▸ Your instructions: Your answer should be only the lines below from the one with "You are a computer-use agent. The image" to the one with "Click the Step Over icon", repeated exactly, ends included.

▸ Data provided:
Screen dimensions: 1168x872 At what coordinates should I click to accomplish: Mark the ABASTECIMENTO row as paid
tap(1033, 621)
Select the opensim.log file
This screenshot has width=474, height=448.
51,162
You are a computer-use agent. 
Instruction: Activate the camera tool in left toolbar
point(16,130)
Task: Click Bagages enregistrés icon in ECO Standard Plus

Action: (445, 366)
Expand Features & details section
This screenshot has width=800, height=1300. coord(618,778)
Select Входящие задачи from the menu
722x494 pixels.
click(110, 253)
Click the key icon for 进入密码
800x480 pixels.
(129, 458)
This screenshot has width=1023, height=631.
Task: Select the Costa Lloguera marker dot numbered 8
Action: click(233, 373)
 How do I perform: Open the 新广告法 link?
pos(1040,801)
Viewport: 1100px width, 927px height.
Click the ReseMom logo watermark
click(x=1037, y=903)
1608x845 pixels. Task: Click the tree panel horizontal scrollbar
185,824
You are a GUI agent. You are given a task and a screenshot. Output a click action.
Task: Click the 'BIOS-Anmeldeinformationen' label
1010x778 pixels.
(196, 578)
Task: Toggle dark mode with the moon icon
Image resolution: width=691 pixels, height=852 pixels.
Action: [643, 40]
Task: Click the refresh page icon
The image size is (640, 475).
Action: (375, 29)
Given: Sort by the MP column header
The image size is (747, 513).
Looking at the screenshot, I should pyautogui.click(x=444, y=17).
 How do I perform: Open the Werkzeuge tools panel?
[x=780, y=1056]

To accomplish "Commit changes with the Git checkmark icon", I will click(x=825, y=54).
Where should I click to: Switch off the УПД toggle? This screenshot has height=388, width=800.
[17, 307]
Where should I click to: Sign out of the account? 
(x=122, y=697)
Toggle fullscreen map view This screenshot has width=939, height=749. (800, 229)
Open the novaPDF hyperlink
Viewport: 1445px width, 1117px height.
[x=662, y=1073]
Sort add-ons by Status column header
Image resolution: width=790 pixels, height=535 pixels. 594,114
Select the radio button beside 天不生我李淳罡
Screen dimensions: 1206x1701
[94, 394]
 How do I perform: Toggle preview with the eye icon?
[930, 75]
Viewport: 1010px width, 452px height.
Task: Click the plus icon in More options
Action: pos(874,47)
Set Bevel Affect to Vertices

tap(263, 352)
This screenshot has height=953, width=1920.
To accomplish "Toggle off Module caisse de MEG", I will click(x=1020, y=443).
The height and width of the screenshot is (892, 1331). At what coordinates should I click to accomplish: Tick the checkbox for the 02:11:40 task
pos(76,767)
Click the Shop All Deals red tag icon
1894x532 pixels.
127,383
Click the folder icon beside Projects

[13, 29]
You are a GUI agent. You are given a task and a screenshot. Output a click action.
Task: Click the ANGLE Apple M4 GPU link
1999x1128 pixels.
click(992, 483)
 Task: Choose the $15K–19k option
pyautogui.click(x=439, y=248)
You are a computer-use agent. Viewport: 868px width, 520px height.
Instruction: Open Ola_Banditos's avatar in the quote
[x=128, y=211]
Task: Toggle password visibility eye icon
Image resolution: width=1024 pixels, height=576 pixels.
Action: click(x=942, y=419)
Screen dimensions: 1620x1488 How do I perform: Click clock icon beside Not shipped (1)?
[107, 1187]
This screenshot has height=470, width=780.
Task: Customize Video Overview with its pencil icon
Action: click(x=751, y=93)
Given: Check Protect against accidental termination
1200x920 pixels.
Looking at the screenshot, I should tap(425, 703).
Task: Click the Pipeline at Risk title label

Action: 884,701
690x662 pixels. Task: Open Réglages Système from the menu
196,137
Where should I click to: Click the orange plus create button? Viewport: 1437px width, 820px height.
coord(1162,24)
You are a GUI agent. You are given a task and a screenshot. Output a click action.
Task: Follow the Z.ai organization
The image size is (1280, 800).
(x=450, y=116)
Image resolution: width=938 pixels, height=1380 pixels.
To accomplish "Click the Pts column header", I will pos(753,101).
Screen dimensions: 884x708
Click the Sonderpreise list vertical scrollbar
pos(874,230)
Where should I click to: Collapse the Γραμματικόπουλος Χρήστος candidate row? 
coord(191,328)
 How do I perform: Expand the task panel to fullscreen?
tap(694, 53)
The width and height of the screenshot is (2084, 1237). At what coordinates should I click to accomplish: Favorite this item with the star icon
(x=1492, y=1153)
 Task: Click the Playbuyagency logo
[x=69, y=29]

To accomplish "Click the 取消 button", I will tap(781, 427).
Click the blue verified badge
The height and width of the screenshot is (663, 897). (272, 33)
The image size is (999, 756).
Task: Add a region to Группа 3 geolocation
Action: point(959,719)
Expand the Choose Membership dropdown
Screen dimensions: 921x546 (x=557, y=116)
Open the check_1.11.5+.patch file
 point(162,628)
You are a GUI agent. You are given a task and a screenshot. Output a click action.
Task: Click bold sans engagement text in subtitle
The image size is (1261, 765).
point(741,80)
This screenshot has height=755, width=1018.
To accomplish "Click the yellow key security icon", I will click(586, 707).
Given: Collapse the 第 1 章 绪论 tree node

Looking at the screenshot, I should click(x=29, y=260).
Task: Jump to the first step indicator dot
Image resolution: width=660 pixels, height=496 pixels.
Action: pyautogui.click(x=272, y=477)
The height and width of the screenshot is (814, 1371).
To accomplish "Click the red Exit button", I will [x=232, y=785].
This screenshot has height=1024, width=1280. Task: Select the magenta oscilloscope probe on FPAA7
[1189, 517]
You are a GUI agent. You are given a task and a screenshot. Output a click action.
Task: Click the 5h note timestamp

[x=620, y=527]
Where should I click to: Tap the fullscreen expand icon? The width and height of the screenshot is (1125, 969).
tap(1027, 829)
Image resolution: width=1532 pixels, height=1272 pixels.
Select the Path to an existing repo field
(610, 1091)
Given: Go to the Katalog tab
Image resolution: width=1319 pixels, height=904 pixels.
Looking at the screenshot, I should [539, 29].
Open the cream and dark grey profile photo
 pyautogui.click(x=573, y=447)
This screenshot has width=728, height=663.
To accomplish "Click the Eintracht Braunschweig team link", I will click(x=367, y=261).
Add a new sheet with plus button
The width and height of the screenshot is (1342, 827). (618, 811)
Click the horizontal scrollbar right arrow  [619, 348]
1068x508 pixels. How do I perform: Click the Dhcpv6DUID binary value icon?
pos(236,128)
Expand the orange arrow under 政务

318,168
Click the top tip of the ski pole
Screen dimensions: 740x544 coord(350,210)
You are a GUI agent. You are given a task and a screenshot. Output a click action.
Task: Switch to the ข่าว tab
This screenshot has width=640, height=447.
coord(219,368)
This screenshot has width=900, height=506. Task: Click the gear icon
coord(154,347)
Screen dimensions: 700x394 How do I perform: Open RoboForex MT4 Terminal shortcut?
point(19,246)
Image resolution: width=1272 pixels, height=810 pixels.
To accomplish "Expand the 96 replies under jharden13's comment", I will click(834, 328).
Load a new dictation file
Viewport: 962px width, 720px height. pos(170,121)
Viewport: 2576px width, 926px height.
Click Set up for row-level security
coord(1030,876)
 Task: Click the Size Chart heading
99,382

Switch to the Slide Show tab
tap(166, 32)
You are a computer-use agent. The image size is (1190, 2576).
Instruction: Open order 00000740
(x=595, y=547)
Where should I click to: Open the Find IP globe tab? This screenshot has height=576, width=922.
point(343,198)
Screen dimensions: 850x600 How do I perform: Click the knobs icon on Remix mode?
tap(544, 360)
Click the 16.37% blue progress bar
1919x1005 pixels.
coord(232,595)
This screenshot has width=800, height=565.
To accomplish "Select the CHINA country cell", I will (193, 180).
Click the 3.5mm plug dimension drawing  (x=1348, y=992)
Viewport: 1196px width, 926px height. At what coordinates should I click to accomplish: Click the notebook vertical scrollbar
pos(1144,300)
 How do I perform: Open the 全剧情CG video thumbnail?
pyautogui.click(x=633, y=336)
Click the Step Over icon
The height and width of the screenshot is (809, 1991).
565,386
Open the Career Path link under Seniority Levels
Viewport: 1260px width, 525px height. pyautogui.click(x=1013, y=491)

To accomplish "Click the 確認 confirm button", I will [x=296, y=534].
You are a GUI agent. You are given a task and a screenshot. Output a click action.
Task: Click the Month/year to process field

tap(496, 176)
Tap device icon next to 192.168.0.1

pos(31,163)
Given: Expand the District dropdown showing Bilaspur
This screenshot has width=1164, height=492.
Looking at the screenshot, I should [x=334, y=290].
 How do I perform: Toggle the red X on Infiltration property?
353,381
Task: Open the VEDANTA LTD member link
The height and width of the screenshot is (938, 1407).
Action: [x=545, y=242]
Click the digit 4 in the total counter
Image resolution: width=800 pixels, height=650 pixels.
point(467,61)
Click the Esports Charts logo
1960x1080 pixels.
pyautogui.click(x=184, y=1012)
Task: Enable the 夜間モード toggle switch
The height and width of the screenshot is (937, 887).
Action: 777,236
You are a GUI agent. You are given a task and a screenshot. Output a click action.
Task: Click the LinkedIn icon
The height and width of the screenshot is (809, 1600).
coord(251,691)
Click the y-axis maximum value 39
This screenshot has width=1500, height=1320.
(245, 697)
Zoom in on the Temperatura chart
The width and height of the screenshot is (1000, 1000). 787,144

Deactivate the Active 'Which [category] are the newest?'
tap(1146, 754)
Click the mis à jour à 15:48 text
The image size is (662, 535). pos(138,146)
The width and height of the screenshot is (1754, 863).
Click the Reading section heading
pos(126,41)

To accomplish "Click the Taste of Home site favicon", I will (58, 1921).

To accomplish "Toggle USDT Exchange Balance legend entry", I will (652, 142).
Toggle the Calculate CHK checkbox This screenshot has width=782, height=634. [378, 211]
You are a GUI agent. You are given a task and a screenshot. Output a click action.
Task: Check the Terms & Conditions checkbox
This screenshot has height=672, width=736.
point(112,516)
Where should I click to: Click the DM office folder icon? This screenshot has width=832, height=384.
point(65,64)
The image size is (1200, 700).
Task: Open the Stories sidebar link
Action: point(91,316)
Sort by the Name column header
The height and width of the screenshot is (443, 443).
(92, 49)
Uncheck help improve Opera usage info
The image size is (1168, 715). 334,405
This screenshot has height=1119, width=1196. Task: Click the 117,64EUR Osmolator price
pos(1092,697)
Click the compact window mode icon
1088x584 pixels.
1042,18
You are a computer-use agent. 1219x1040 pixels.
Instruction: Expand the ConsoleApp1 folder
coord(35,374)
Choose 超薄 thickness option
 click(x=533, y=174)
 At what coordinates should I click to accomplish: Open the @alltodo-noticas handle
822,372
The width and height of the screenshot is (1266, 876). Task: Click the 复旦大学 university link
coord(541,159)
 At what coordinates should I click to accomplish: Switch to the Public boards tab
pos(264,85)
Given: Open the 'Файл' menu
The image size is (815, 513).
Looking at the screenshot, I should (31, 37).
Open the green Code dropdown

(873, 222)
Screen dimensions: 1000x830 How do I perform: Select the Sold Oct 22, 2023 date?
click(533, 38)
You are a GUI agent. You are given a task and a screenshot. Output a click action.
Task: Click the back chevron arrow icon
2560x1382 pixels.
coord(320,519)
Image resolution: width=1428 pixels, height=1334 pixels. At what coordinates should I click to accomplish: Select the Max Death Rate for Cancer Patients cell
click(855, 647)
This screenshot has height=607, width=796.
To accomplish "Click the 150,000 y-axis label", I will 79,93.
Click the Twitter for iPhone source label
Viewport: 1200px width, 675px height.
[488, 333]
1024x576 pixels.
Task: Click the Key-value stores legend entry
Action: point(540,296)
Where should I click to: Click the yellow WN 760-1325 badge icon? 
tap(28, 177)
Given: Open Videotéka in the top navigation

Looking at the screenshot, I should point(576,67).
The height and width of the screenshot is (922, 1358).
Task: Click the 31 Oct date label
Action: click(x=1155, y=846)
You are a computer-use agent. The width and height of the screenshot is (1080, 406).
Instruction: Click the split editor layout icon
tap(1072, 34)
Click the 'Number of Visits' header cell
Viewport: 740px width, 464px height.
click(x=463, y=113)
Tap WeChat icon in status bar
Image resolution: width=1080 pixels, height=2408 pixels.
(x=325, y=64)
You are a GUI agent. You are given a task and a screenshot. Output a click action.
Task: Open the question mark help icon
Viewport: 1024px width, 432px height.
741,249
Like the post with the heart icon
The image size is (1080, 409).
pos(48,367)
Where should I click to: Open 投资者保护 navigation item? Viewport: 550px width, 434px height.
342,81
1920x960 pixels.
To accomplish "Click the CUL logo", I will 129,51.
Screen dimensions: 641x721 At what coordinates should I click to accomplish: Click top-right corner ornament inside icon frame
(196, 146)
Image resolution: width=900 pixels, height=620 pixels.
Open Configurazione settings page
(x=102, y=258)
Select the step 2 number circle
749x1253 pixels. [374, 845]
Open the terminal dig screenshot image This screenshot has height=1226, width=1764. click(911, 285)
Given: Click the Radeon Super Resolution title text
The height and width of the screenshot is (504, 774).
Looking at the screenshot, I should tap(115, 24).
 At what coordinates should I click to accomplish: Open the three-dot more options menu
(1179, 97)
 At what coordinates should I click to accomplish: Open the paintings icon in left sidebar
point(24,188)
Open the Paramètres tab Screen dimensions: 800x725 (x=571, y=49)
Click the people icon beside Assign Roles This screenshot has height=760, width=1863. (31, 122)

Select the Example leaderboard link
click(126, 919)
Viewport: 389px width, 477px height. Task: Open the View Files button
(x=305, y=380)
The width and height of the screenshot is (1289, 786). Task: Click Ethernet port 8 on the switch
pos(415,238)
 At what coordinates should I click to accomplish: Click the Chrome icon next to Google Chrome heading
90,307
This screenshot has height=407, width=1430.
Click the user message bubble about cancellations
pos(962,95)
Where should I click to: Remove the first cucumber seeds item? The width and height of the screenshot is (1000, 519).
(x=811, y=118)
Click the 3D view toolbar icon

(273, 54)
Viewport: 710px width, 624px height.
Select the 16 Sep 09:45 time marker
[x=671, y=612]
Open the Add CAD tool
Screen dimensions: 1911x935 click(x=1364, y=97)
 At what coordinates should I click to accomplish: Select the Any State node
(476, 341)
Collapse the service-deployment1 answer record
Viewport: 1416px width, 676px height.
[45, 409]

▸ Exercise answer:
You are a computer-use agent. The image size is (1190, 2576).
Instruction: Open order 00000740
(x=595, y=547)
Where should I click to: Open the Find IP globe tab? This screenshot has height=576, width=922.
point(343,198)
Screen dimensions: 850x600 How do I perform: Click the knobs icon on Remix mode?
tap(544, 360)
Click the 16.37% blue progress bar
1919x1005 pixels.
coord(232,595)
This screenshot has width=800, height=565.
To accomplish "Select the CHINA country cell", I will (193, 180).
Click the 3.5mm plug dimension drawing  (x=1348, y=992)
Viewport: 1196px width, 926px height. At what coordinates should I click to accomplish: Click the notebook vertical scrollbar
pos(1144,300)
 How do I perform: Open the 全剧情CG video thumbnail?
pyautogui.click(x=633, y=336)
Click the Step Over icon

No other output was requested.